Excerpts from a dataset

+---+

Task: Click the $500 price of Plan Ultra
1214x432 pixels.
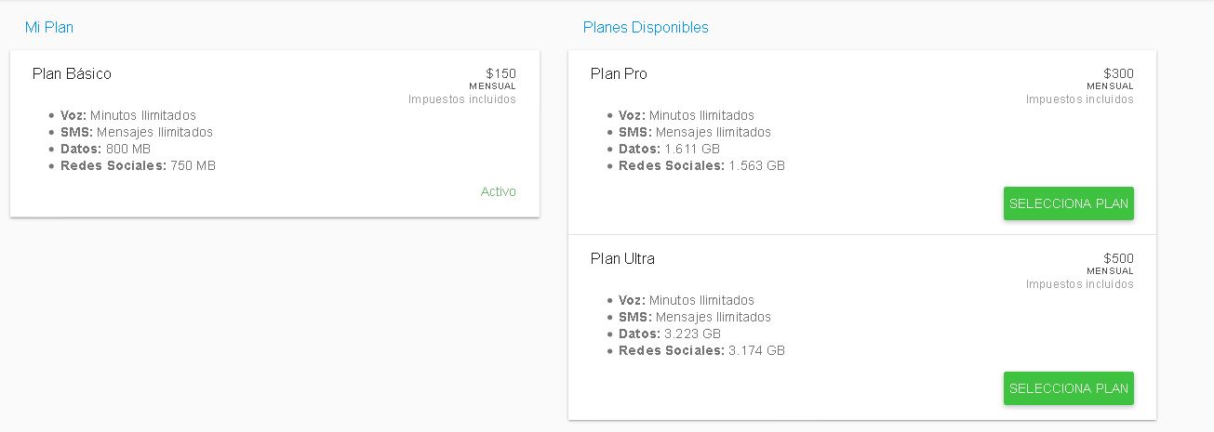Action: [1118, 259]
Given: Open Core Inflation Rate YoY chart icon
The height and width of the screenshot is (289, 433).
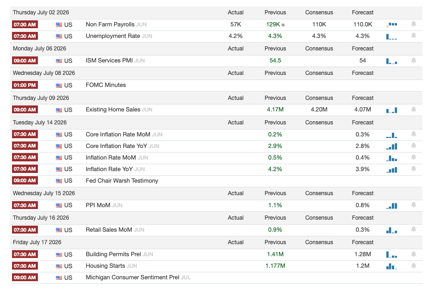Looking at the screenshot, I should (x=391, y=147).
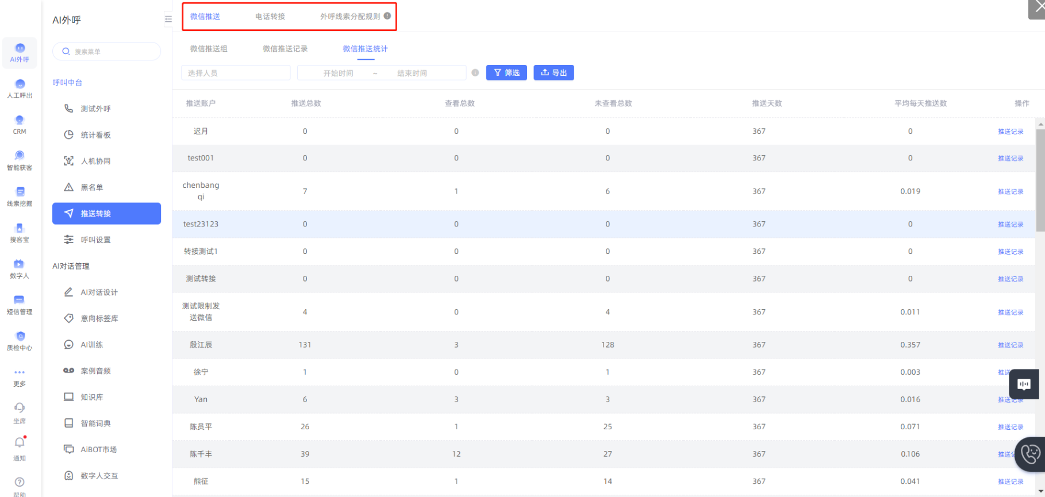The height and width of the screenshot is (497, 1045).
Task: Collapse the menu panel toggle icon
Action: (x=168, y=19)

+---+

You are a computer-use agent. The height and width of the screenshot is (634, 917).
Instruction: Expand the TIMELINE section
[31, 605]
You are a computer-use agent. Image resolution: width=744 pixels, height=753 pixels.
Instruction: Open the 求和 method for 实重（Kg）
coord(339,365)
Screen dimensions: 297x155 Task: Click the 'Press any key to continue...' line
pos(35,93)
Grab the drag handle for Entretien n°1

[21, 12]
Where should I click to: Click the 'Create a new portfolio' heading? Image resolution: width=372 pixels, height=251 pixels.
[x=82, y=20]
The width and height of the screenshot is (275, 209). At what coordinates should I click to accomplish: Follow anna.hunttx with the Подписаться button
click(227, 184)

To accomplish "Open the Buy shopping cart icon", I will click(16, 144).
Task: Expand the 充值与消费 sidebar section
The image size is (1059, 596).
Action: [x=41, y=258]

+---+

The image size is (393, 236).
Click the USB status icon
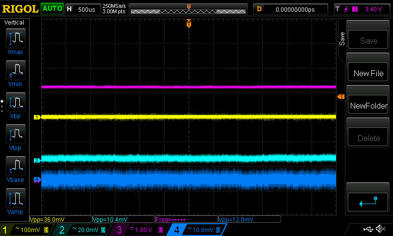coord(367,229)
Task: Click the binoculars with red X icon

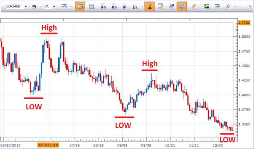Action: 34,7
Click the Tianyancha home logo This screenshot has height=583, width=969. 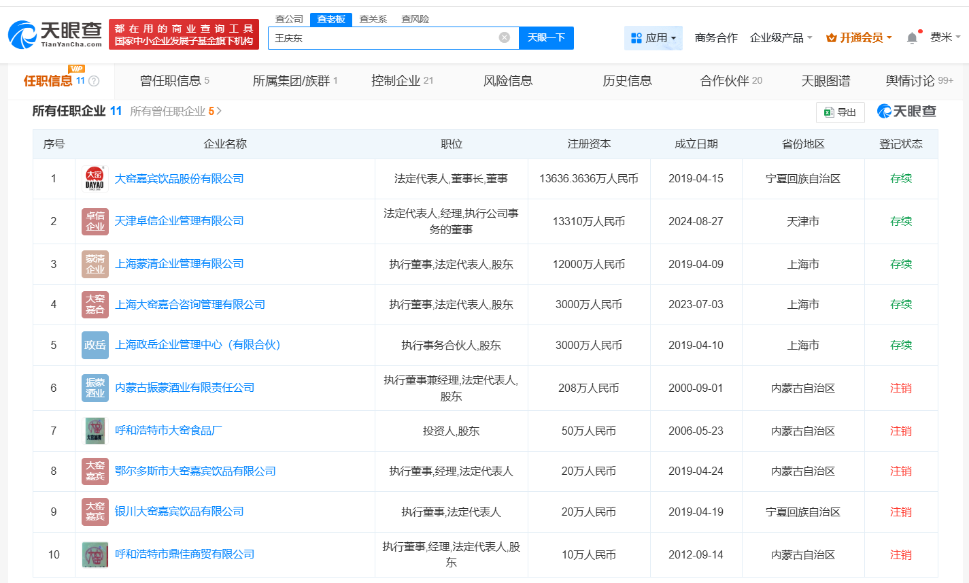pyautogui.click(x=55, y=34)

+---+

## [Aim of the exercise]
Which of the lines above carry the string "agent"? Pick them out and copy them.

## [Solution to the problem]
You are a computer-use agent. The height and width of the screenshot is (634, 917).
You are a computer-use agent. Image resolution: width=744 pixels, height=753 pixels.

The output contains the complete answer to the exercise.